Reconcilation and stability

Dragan Aleksic of Serbia’s Tanjug news service asked some questions. I replied:

Q: We would like to have your comment on Serbian Prime Minister Vucic’s initiative to declare a Remembrance Day for all of the victims in the 1990s war in former Yugoslavia. This initiative has not been well received neither in Kosovo (it was criticized by Prime Minister Thaci) nor in Croatia. The argument is more or less that Serbia is guilty for the war so this initiative is not welcome.What is your view of the initiative to establish a common Day of Remembrance for all of the victims of the 1990s wars in former Yugoslavia?

A: I think it is up to the people of former Yugoslavia, especially the victims, to react to the proposal, not a foreigner like me.

Q: Does the attitude toward Serbia as the culprit justify the rejection of a legitimate initiative aimed at reconciliation?

A: A proposal of this sort works best if it is the result of reconciliation rather than having reconciliation as its objective. Would Serbs have reacted well had the proposal come from Hashim Thaci or Bakir Izetbegovic?

I am reminded of the Recom initiative, which seeks first to establish the facts of what happened in a way that engages everyone concerned. It too has had difficulty being accepted at the governmental level, but it seems to me correct to start with a broad fact-finding strategy, like the one used by the Scholarly Initiative (an effort to get agreement among academics on what happened in the 1990s in the Balkans and why). I recommend all concerned read its Confronting the Yugoslav Controversies, which goes a long way toward developing a common narrative.

Q: Does this mean that Serbia does not have the right to launch positive initiatives?

A: Serbia has every right to launch positive initiatives, but other people have the right to react the way they want. It is not only in the Balkans that prior consultation and mutual understanding is important to the success of an initiative.

Q: How do you see the relations in the region, especially when it comes to stability?

A: None of the states in the region have either the desire or the means to create the kind of instability that dominated the 1990s. All but Serbia are either already NATO members or want to become NATO members. The requirement that they first establish democratic institutions is an important barrier to any further conflict among them.

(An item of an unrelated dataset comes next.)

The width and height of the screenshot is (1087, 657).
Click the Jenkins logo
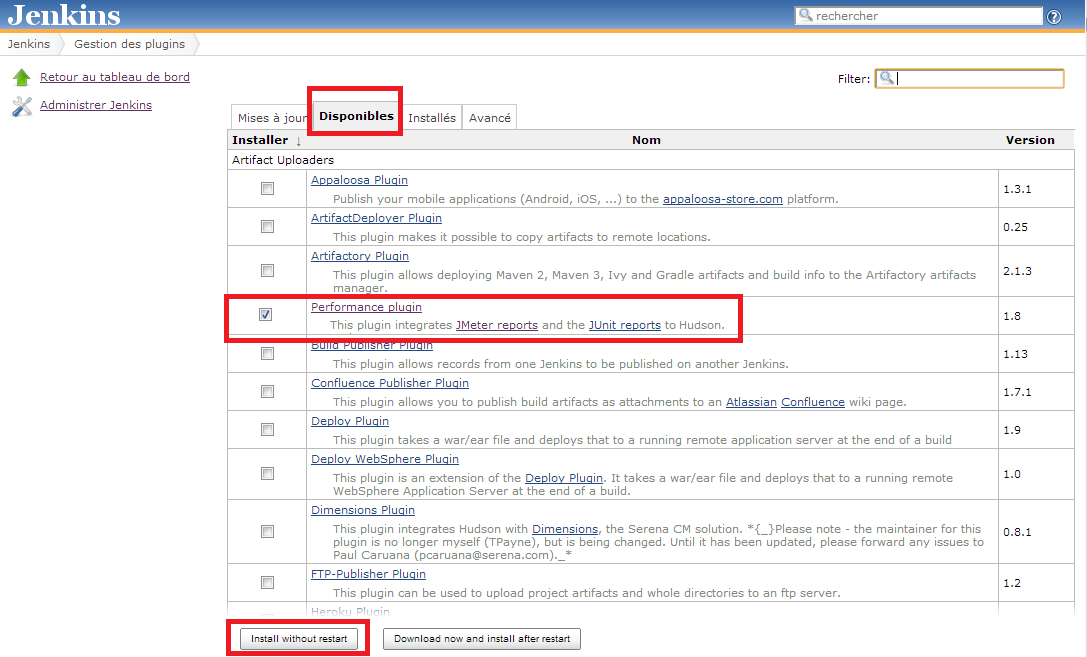pyautogui.click(x=62, y=15)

But there are still unresolved issues, especially about the state structures in Bosnia and Herzegovina as well as about mutual recognition and exchange of ambassadors between Serbia and Kosovo. My email tells me Serbs think I am crazy to talk about that: they say it will never happen. I say it has to happen before Serbia can enter the European Union. Belgrade has already accepted the constitutional authority of the Pristina government on the whole territory of Kosovo, as well as the idea that Kosovo will qualify for and enter the EU separately, which implies that Kosovo will be a sovereign state. It is not such a big step to UN membership, which makes bilateral recognition almost irrelevant, and even exchange of ambassadors.

Anyone concerned about stability in the Balkans should be thinking hard about undermining radicalization among the region’s Muslims by quickly resolving these issues in Bosnia and Kosovo. They should also want Greece to lift its veto on Macedonia’s NATO membership and EU prospects.

PS: Let me add something I forgot to say to Tanjug. Reconciliation begins with acknowledgement of harm done, by those whose leadership did it. This starts a mutual process. We aren’t quite there in the Balkans, yet.